Сан Саныч застонал и перекатился с бока на спину. Седой мгновенно взглянул на него от окна, но, увидев все то же, уже почти бесформенное, не способное ни на какие активные действия, страдающее от боли, страха и тяжелых предчувствий тело, успокоился. Этот противник никакой угрозы не представлял. Опасность была там — за окном.
— Развяжи меня, — попросил Сан Саныч.
— Перебьешься, — ответил Седой.
— У меня тело затекло.
— А у меня кулаки устали.
— Гад ты, — сказал Сан Саныч.
— Но-но! — предупредил бандит. — Не очень-то. Я грубости не терплю.
— Гад. И козел!
Гад — ладно. Но «козла» палач пропустить мимо ушей не мог.
— Ну, ты сам напросился! — прошипел он и ударил сверху в незащищенный живот.
Ударил туда, куда нужно было!
Полковник охнул, согнулся дугой, завалился на бок.
— В следующий раз думать будешь! В следующий раз язык вырежу, — предупредил посчитавший себя отомщенным палач.
Сан Саныч согнулся, завалился на бок и, дотянувшись рукой, выудил из правого ботинка гвоздь. Для того он и злил бандита, для того и нарывался на удар. Чтобы иметь не привлекающую особого внимания возможность слазить в собственную обувь.

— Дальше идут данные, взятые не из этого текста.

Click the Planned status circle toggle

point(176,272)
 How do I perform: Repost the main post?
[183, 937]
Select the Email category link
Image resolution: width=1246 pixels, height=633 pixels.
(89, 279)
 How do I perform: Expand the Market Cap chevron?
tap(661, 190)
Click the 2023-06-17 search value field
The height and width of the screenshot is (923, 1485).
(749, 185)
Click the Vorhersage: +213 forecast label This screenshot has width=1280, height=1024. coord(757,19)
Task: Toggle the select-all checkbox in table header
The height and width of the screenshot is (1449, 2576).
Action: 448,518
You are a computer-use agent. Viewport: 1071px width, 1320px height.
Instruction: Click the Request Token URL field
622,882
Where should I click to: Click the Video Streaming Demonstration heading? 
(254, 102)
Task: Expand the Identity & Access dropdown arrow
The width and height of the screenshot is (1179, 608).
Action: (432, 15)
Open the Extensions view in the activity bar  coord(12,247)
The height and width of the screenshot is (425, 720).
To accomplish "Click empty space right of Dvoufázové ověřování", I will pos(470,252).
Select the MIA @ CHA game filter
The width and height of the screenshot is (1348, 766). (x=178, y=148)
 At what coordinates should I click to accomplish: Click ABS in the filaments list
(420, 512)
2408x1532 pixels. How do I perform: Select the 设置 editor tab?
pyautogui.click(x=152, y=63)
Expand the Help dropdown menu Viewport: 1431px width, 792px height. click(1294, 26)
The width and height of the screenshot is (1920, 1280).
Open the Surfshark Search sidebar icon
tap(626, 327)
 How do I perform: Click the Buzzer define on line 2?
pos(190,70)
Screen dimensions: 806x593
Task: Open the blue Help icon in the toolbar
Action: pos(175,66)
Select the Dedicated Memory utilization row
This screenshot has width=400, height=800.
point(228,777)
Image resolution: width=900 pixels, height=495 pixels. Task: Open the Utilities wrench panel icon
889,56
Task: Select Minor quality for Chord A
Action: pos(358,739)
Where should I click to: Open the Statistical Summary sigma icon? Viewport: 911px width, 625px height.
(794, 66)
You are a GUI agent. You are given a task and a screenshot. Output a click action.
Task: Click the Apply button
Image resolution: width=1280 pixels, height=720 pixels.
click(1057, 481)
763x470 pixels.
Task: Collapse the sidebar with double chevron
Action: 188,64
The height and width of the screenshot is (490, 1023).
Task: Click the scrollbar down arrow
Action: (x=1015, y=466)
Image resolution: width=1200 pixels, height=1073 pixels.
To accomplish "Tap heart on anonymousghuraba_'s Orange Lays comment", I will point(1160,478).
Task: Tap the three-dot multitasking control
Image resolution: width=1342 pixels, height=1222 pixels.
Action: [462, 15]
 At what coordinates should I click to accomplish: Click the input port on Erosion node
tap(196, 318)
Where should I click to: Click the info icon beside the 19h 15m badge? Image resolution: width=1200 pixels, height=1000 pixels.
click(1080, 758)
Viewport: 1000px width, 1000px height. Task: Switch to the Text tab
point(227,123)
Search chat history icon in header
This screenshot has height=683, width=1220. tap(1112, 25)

Теперь он был вооружен. Пятнадцатисантиметровым гвоздем против автоматического, 38-го калибра, пистолета!
За окном с новой силой вспыхнул бой. Раскатились, отражаясь эхом от стен и близкого леса, автоматные очереди.
— Черт! Что они там, с ума посходили? — в сердцах выругался Седой, отстраняясь от окна. — Ну ты, дерьмо столетнее, ты начнешь разговаривать или нет?
И снова ударил в лицо и корпус носком ботинка. Ботинки у него были модные, с узкими мысками.
«Лучше бы он придерживался классической моды, — подумал Сан Саныч, услышав, как у него хрустнуло ребро. — А еще лучше носил домашние шлепанцы. А еще лучше тапочки. Одноразовые. Белые».